Et l’inflation ? Elle galopte. La Banque centrale russe a porté les taux d’intérêt directeurs à 21% – vingt et un pourcent – pour tenter d’étouffer l’inflation qui atteint 8,5% en octobre 2025. Les prix des aliments de base – le beurre, les patates – explosent. Les citoyens russes que je considère comme des observateurs lucides me disent que les prix réels sont bien plus élevés que les chiffres officiels. Sur les marchés noirs, les prix se sont envolés. Les gens achètent de l’or, du bitcoin, n’importe quoi pour ne pas garder des roubles en poche. C’est la réaction instinctive d’une population qui sait que sa monnaie s’effondre. Et pendant ce temps, le gouvernement vend l’or que le peuple tente désespérément de se procurer. C’est du cynisme économique pur.

La Banque centrale, du côté des stratèges, prétend que tout va bien. Elle parle de « stabilisation » du rouble, de « résilience » de l’économie. Vladimir Chernov, analyste à Freedom Finance Global, s’efforce de prés enter l’opération comme une diversification stratégique : « Utiliser l’or étale la pression sur les marchés et maintient la diversification des réserves. » Ah, oui, bien sûr. Mais la réalité, c’est que c’est une reddition. C’est un aveu que toutes les autres armes sont épuisées. La Banque centrale vend de l’or parce qu’elle n’a rien d’autre à vendre. C’est blanc bonnet, bonnet blanc de la faillite économique.

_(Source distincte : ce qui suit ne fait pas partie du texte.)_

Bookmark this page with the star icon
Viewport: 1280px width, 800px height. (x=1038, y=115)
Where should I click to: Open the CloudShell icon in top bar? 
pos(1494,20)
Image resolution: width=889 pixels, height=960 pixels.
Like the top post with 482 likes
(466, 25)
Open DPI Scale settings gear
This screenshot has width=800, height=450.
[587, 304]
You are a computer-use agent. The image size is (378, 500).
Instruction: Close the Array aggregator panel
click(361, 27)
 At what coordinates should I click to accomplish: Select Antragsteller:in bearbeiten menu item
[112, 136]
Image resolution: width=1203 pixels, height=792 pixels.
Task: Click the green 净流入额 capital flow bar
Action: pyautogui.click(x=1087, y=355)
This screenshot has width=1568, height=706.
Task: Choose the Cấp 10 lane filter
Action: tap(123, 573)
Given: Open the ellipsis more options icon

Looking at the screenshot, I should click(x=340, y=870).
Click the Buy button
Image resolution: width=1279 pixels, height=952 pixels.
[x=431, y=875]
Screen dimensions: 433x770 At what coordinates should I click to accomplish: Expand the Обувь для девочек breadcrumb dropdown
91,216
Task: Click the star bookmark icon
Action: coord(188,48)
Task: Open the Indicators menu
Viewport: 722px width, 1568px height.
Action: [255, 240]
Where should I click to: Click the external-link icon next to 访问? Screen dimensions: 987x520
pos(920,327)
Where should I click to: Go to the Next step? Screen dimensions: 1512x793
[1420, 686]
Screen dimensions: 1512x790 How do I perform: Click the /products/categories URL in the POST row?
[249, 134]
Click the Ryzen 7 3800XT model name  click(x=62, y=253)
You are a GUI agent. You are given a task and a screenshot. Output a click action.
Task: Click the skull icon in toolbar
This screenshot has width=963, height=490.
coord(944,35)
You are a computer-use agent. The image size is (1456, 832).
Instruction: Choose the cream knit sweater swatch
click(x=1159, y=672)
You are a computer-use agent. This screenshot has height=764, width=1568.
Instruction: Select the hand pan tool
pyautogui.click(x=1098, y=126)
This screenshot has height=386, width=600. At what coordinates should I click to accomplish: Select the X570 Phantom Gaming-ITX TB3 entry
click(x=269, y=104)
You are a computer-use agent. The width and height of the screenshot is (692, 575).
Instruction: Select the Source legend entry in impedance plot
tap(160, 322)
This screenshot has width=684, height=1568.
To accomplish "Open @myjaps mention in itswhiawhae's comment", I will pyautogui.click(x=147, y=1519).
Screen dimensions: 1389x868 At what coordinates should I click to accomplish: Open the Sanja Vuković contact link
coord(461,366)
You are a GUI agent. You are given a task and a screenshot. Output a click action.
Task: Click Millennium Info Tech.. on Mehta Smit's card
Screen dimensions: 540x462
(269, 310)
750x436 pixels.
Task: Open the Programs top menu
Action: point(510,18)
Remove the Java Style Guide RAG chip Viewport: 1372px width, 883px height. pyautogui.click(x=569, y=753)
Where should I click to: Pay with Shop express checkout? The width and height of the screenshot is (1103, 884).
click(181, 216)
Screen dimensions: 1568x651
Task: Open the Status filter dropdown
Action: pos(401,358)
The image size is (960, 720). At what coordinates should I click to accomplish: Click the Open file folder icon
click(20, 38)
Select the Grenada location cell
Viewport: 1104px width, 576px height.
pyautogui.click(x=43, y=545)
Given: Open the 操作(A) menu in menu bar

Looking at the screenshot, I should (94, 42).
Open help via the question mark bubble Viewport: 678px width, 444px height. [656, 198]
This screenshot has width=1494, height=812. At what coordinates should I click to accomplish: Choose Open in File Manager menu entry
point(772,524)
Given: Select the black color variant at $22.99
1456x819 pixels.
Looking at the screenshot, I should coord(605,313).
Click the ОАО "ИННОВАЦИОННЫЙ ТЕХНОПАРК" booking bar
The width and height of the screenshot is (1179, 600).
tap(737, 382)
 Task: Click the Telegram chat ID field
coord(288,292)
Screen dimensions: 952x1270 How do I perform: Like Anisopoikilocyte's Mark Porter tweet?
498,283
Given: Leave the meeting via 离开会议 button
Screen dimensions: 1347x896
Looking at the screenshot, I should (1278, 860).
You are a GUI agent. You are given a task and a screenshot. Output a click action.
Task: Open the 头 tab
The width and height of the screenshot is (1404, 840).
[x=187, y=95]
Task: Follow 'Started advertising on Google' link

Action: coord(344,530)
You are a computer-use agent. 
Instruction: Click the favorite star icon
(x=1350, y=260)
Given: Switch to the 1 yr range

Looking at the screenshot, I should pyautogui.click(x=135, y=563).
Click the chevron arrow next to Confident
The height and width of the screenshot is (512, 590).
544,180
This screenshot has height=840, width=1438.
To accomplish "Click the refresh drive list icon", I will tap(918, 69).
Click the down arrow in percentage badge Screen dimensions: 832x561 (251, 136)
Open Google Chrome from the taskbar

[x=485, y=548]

On peut parler de « opérations miroir » et de « liquidité accrue du marché intérieur de l’or ». On peut utiliser tous les euphémismes qu’on veut. Mais aucun mot ne change la réalité : la Russie vend ses bijoux de famille pour payer sa facture de guerre. Aucune tournure de phrase officielle ne rend cela moins grave. C’est du cannibalisme économique, doux, civilisé, mais c’est du cannibalisme. Et quand un système économique commence à se manger lui-même, sa fin est prévisible.

Ce qui me fascine et me horrifie, c’est la vitesse. En trois ans, on a descendu le Fonds de richesse nationale de 113 milliards à 51 milliards. En trois ans. Ce n’est pas une saignée lente. C’est une hémorragie. Et il n’y a aucun chirurgien capable de l’arrêter.

Les économistes indépendants, les vrais analystes, ceux qui ne sont pas maintenus par Moscou, crient le message dans le vide : la Russie sort d’ici peu. Elle va à la faillite. La Banque centrale le sait. Le Kremlin le sait. Et personne n’ose le dire à haute voix.